Under broad daylight—in the Tayozhny Wildlife Refuge-—we witnessed illegal loggers extracting large diameter Mongolian oak and ash. Unfortunately, high levels of corruption within the regional forest authorities allow the actions of those who can legitimately be described as timber “mafia” to proceed unchecked.
At the Amur River Protected Forest, we visited a logging site where more than six times the permitted volume of Korean pine had been removed. The threats to Korean pine are so severe that the tree has now been listed on CITES Appendix III, and in November 2010, the Russian government added Korean pine to its list of trees that are banned from logging.
Last year, it was estimated that as much as three quarters of all oak, ash and Korean pine from the Russian Far East was harvested illegally. These species are often harvested without a permit, in strict, “no-harvest” areas or others’ concessions.
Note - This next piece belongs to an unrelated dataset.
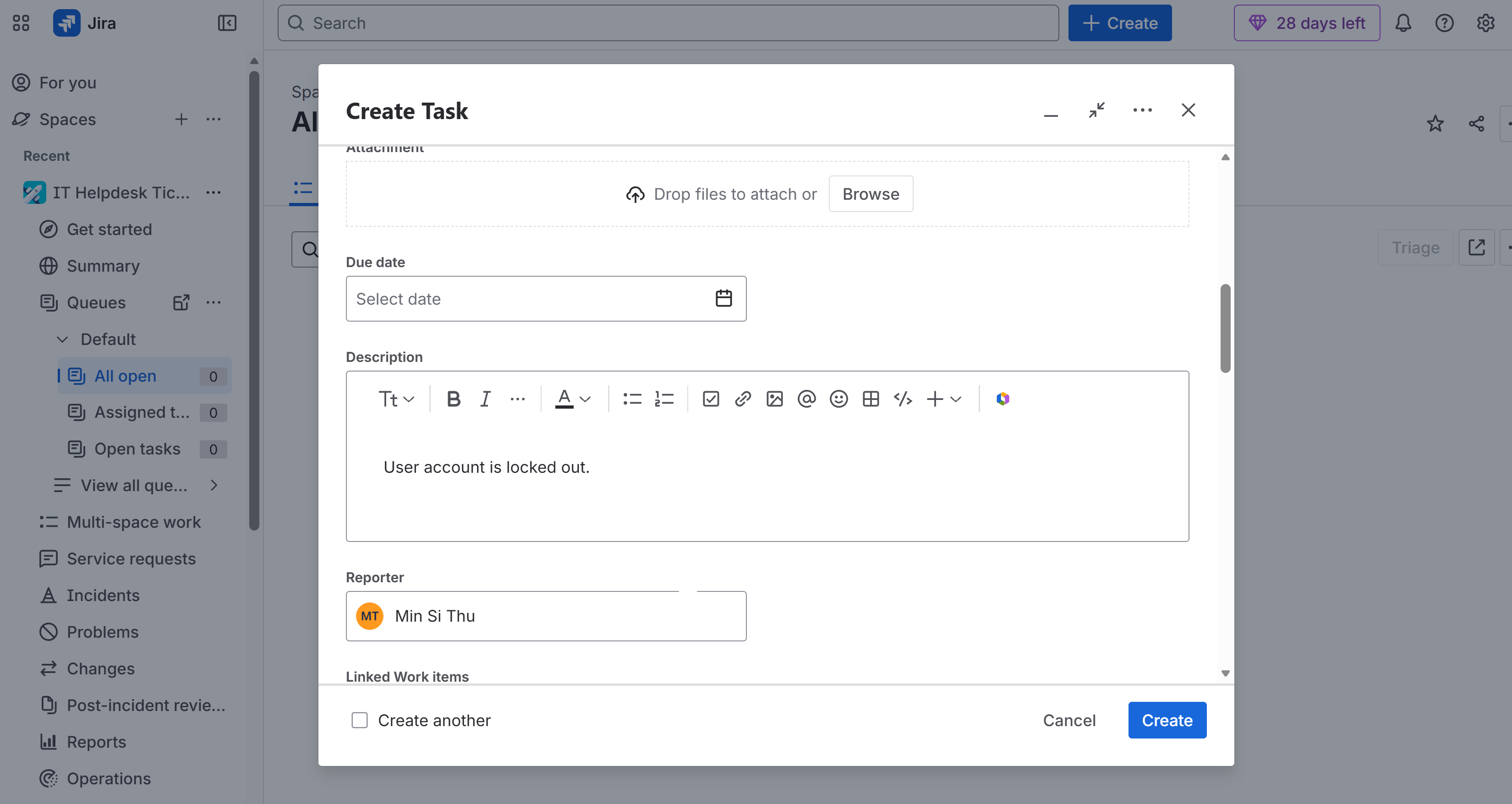Insert an action item checkbox
Viewport: 1512px width, 804px height.
710,399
When permits do exist, it is common for harvesting to extend outside of delineated areas, to exceed the allowable volume to be cut or to underreport the amount extracted. In many instances, companies receive a permit for “intermediate logging”, which is intended to improve forest stands by removing uncompetitive, poorly-formed trees, but instead practice “high-grading”—taking the best, oldest trees. Oak and pine provide key food for tigers’ prey, which include deer and boar. No prey, no tigers.
According to Dr. Yuri Darman, Head of WWF-Russia’s Amur office, at current rates of logging, much of the mature oak and ash present in these temperate forests could be gone in as little as two years, jeopardizing not only the health of these forests but the endangered species like the Amur tiger that depend on them for survival. Faced with these imminent threats and little hope in political will and governance stepping in on time to solve this immense problem, Darman shares that the region’s only immediate hope lies in companies committed to responsible sourcing who demand legality, traceability and FSC-certified products.
Part of the Solution
Now sitting more than 8,000 miles away, I am keenly conscious of the problem of illegal logging in the Russian Far East, which can seem distant and insurmountable. But for any company sourcing products from China made with oak, ash or pine, this is a challenge that cannot be ignored.
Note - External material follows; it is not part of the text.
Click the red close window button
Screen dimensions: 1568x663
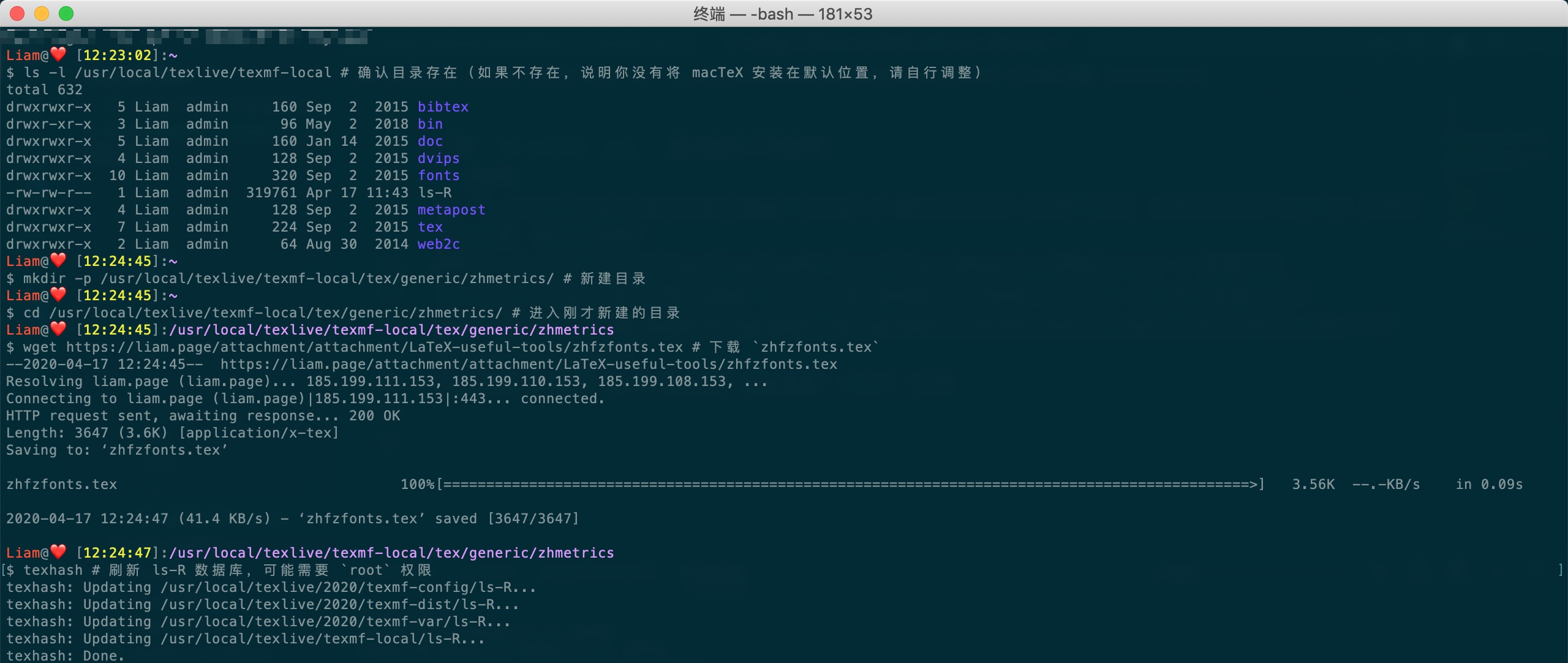[x=17, y=13]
In the 1990s, China enacted a logging ban in most of its natural forests, so most natural forest species such as oak and ash used in Chinese-manufactured products must be imported. Russia is the primary exporter of roundwood to the Chinese industry, providing more than 50 per cent of the annual supply. These Russian log imports are particularly desirable to manufacturers in northeast China’s Heilongjiang province, where furniture and flooring is the dominant industry. With such high levels of demand across the border, illegal logs can often find a willing buyer that is ready to manufacture it into a product that ultimately reaches an unwitting end consumer.
However, you can be part of the solution. By preferably demanding independent legality verification and, better yet, FSC chain-of-custody certification, you can mitigate the potential legal and reputational risks inherent in sourcing wood from this part of the world. Especially for oak, ash and pine, if suppliers cannot or will not provide you with traceability documentation that includes country and region of origin, this presents an extremely high risk to your company in light of the Lacey Act. GFTN Managers and WWF staff in the region can provide guidance on risk mitigation measures, including alternative sources available. Similarly, by shortening the supply chain between the Russian Far East, China and your company, you can improve the potential for establishing traceability through an intact chain of custody.
With a complex and continually evolving landscape governing trade in timber and timber products, it is more important than ever before to have clear visibility into your supply chains and establish systems to track the timber used in your products from the forest floor to your door. Avail yourself of resources such as the country guides in GFTN’s Guide to Legal and Responsible Sourcing and the expertise available on the ground from GFTN and WWF forestry staff across the globe, and together, we can make a lasting change and help protect some of the world’s richest and most vulnerable forests.